STABILITY INDICATING METHOD DEVELOPMENT AND VALIDATION FOR THE ESTIMATION OF ERTUGLIFLOZIN AND METFORMIN IN BULK AND PHARMACEUTICAL DOSAGE FORM BY ULTRA PERFORMANCE LIQUID CHROMATOGRAPHY

A simple, accurate, precise method was developed for the simultaneous estimation of the Ertugliflozin and Metformin in Tablet dosage form. For the method development, Chromatogram was run through HSS C18 (100 × 2.1 mm, 1.7µ) column at a flow rate of 0.3 ml/min. and buffer used in this method was Ortho Phosphoric Acid buffer. The temperature was maintained at 30 °C. The optimized wavelength selected was 240 nm. The retention time of Ertugliflozin and Metformin was found to be 0.736 min and 1.286 min. % RSD of the Ertugliflozin and Metformin were and found to be 0.8 and 0.9 respectively. % Recovery was obtained as 100.98% and 99.81% for Ertugliflozin and Metformin, respectively.
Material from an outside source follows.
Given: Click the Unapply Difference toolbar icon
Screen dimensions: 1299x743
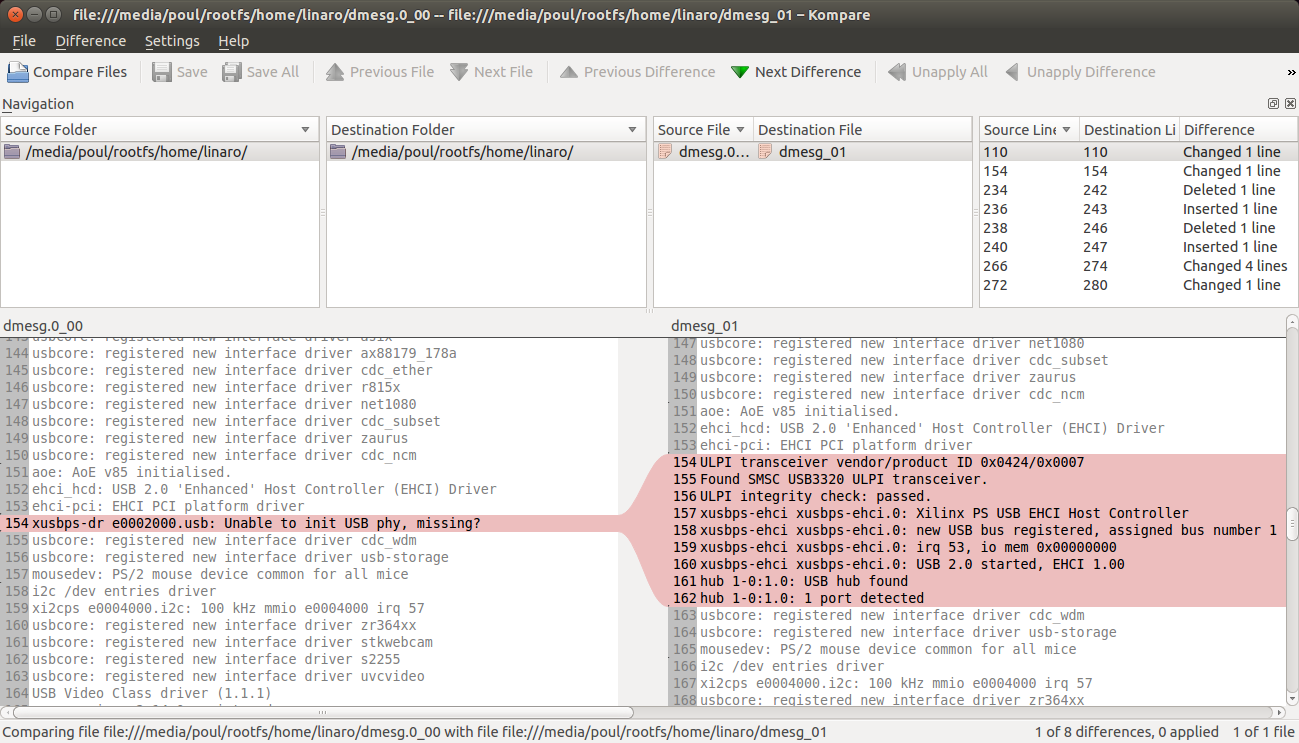Looking at the screenshot, I should point(1012,72).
LOD, LOQ values obtained from regression equations of Ertugliflozin and Metformin were 0.02 µg/ml, 0.08 µg/ml and 1.04 µ/ml, 3016 µg/ml respectively. The regression equation of validated method for Ertugliflozin is y = 4132.x + 239.4 and y = 3921.x + 4097 of Metformin, respectively. Retention times were decreased so that run time was decreased, the developed method was simple and economical that can be adopted in regular Quality control test in Industries.